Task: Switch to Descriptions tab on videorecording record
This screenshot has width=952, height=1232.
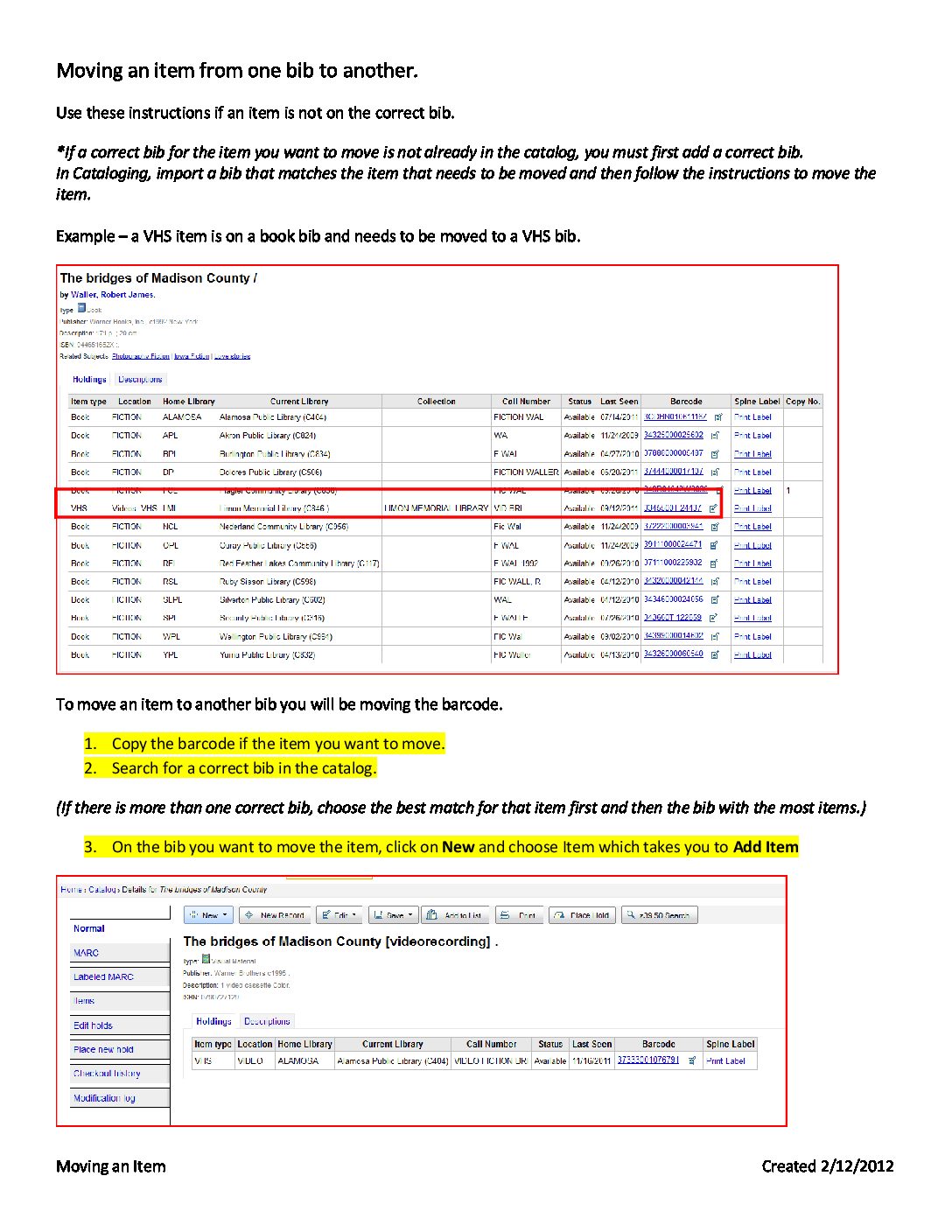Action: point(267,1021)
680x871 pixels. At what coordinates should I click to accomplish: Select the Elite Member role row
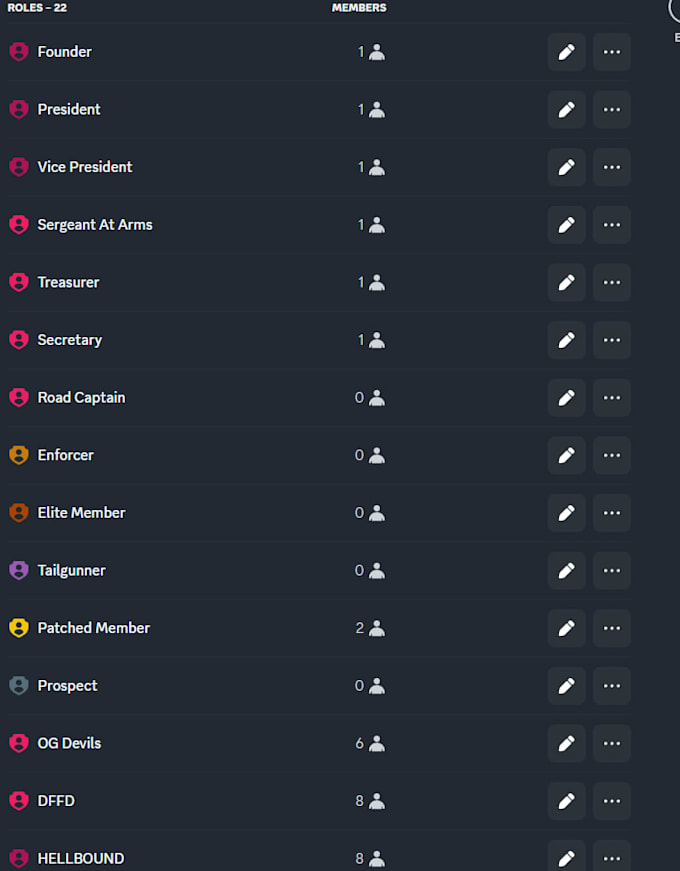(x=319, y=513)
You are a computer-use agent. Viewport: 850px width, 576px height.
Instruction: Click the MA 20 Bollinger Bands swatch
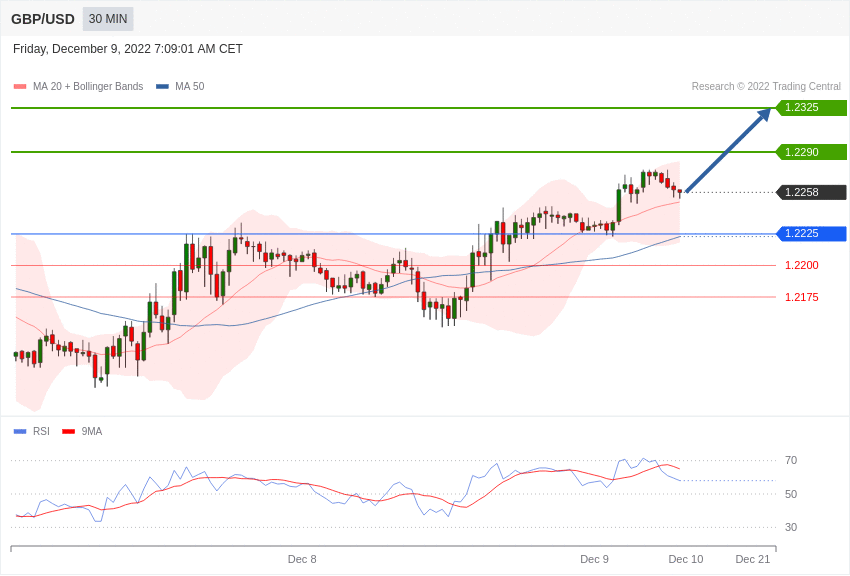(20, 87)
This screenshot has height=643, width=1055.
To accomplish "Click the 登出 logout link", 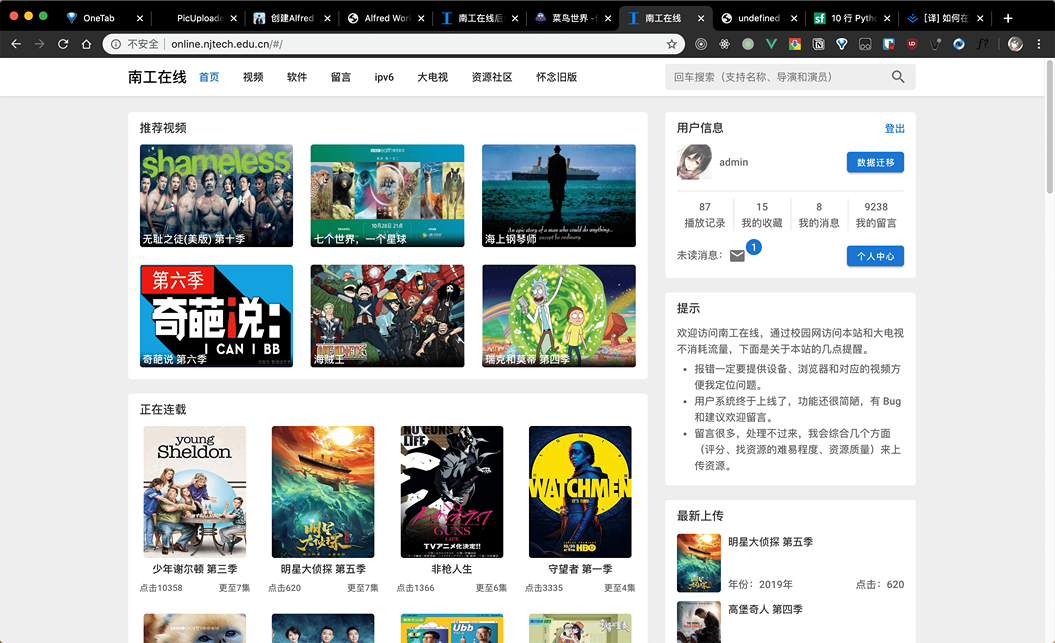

** YOUR OBJECTIVE **
When you reach the line that contains "You are a computer-use" in the records above, copy it and every line after it exactly through the last one, leaving out the pictures.

** RESPONSE AREA **
You are a computer-use agent. Viewport: 850px width, 576px height.
Instruction: Click the MA 20 Bollinger Bands swatch
(20, 87)
This screenshot has height=643, width=1055.
To accomplish "Click the 登出 logout link", 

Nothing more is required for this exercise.